As of 1 October, the Meertens Institute, the Huygens Institute for Netherlands History (Huygens ING) and the International Institute of Social History (IISH) together make up the KNAW (Royal Netherlands Academy of Arts and Sciences) Humanities Cluster, comprised of around 300 employees in total.
Henk, who is also Director of the IISH, explains that scientific and social developments require a joint effort. ‘Just like developments in the field of technology and valorisation. For example, our data research is changing radically as a result of new ICT possibilities. As humanities scholars, we can also play a more significant role in societal discussions about migration, identity and so on. We are doing research into these types of issues, and our knowledge provides added value.’
Being able to respond to those developments requires investments. ‘The individual KNAW institutes are too small for that. But if, for example, we combine the ICT departments, it becomes possible for us to do this, and work more efficiently. It’s also more effective to tackle research together, looking at research topics through the lens of different disciplines and making connections. Take research into migration, for example. The moment people arrive in a new country, the identity question comes up: to what extent should migrants assimilate; to what extent do they influence the environment they’re in, for example linguistically? IISH researches labour migration; the Meertens Institute researches language and culture. Working together can generate valuable new insights that may be useful for policymakers.’
‘It’s great to be working together in one place,’ says Henk, who feels that many research ideas come about as a result of talking face to face. ‘At the coffee machine, so to speak. It’s for this reason that large companies like Apple are developing their own campuses, with all sorts of activities for employees.’ That’s why he is very happy that the Humanities Cluster now forms part of the City Centre Campus. ‘We’ve long worked closely with the University of Amsterdam, but our new location enables us to expand that cooperation even further.
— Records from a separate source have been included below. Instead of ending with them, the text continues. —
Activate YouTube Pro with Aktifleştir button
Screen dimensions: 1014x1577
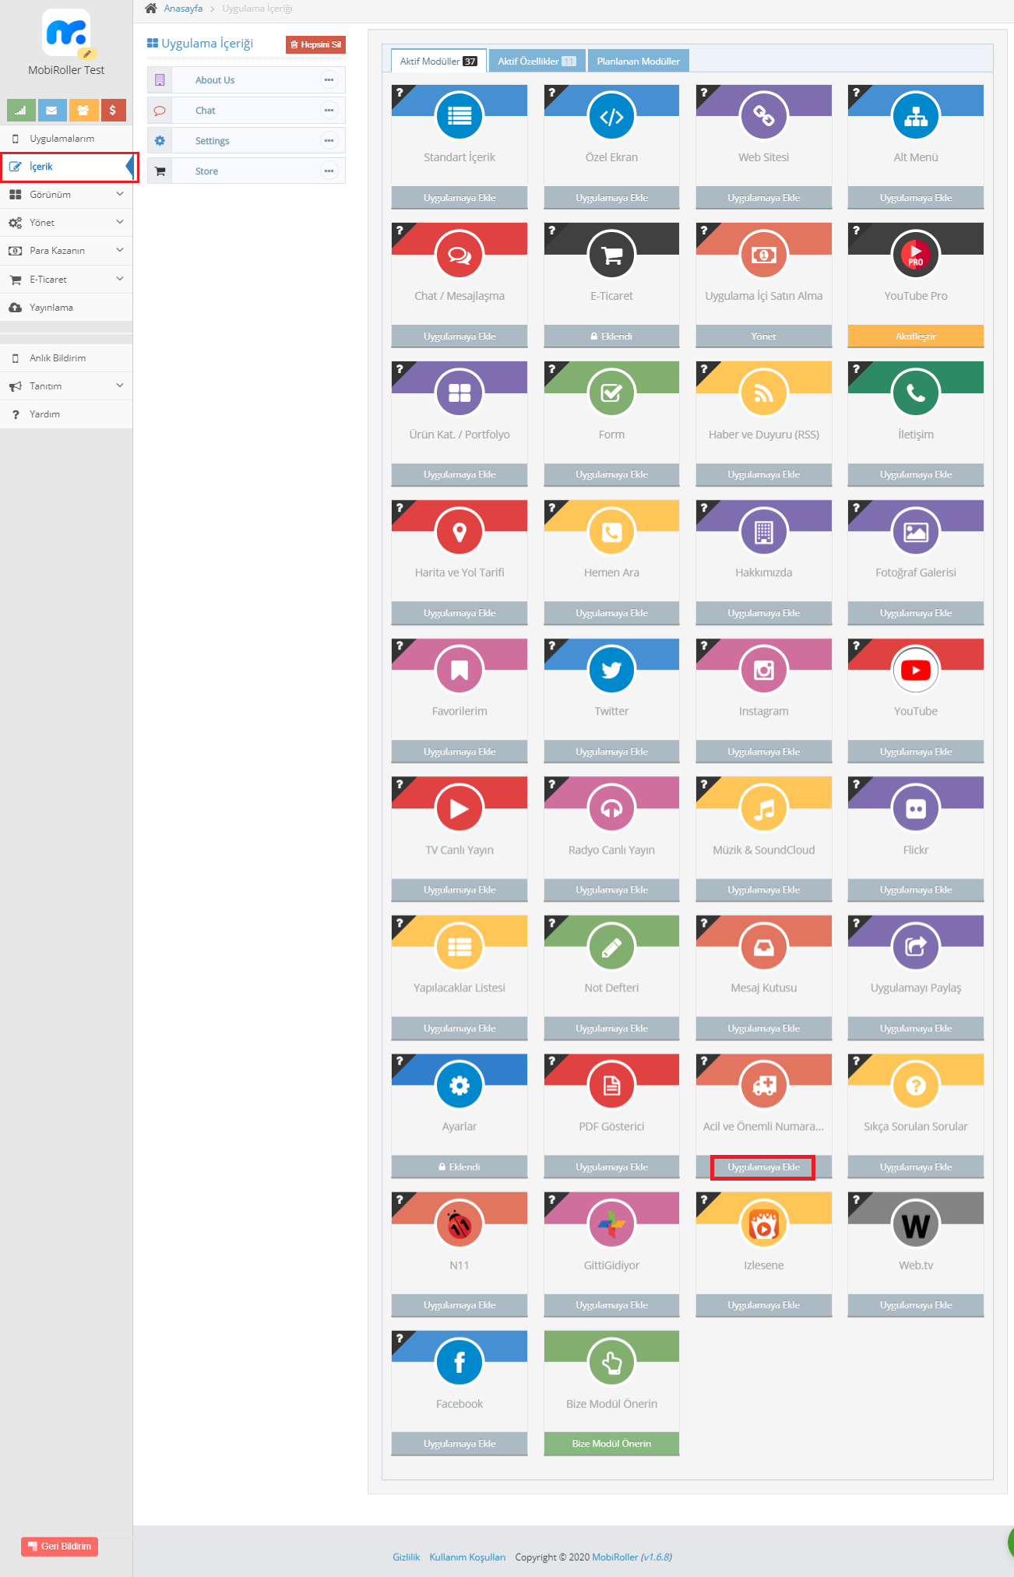(x=915, y=336)
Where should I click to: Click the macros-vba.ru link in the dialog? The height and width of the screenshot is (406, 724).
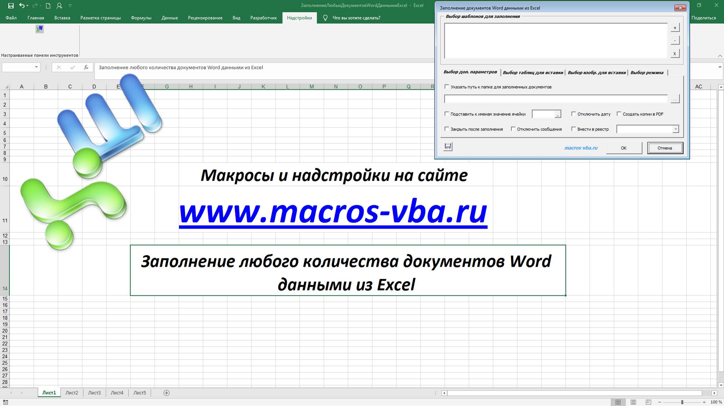(580, 148)

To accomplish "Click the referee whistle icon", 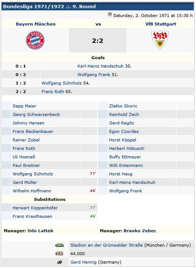I will click(x=60, y=262).
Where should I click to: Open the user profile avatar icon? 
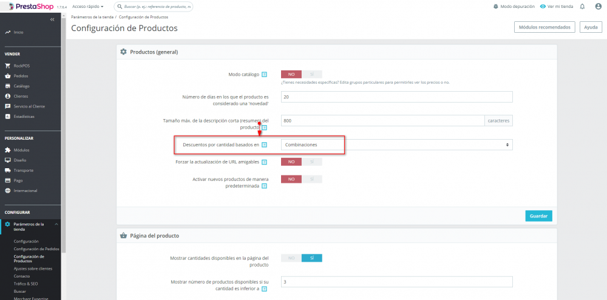(x=598, y=7)
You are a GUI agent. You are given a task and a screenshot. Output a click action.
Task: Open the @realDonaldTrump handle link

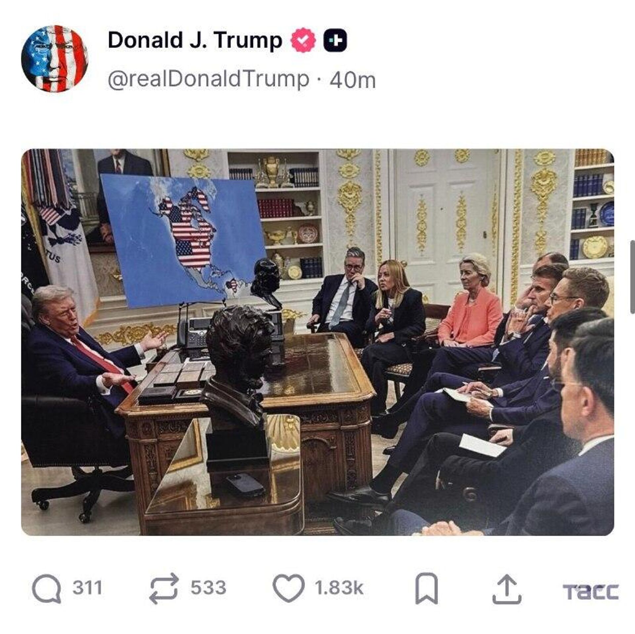[208, 80]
When you bring people together, the result is cross-fertilisation. And while you can’t control that process, you can facilitate it by organising lots of meetings: receptions, lectures, bootcamps, hackathons and so on. You plant seeds, water them every once in a while, and hope that something will blossom.’
What the City Centre Campus will look like in five years’ time? ‘I don’t know,’ says Henk. ‘Of course, everyone in the Humanities Cluster hopes that our research will have a greater impact in society. And maybe other institutes will have joined our cluster as well. Whether IISH will be on the campus too by then? For now there isn’t the space here to accommodate fifty kilometres of archive material.’ The fact that he doesn’t know what the future will hold doesn’t bother him – on the contrary: as a socio-economic historian, Henk is fascinated by the fact that everything is in a constant state of flux. ‘My motto is: get used to it and try to embrace that dynamism.’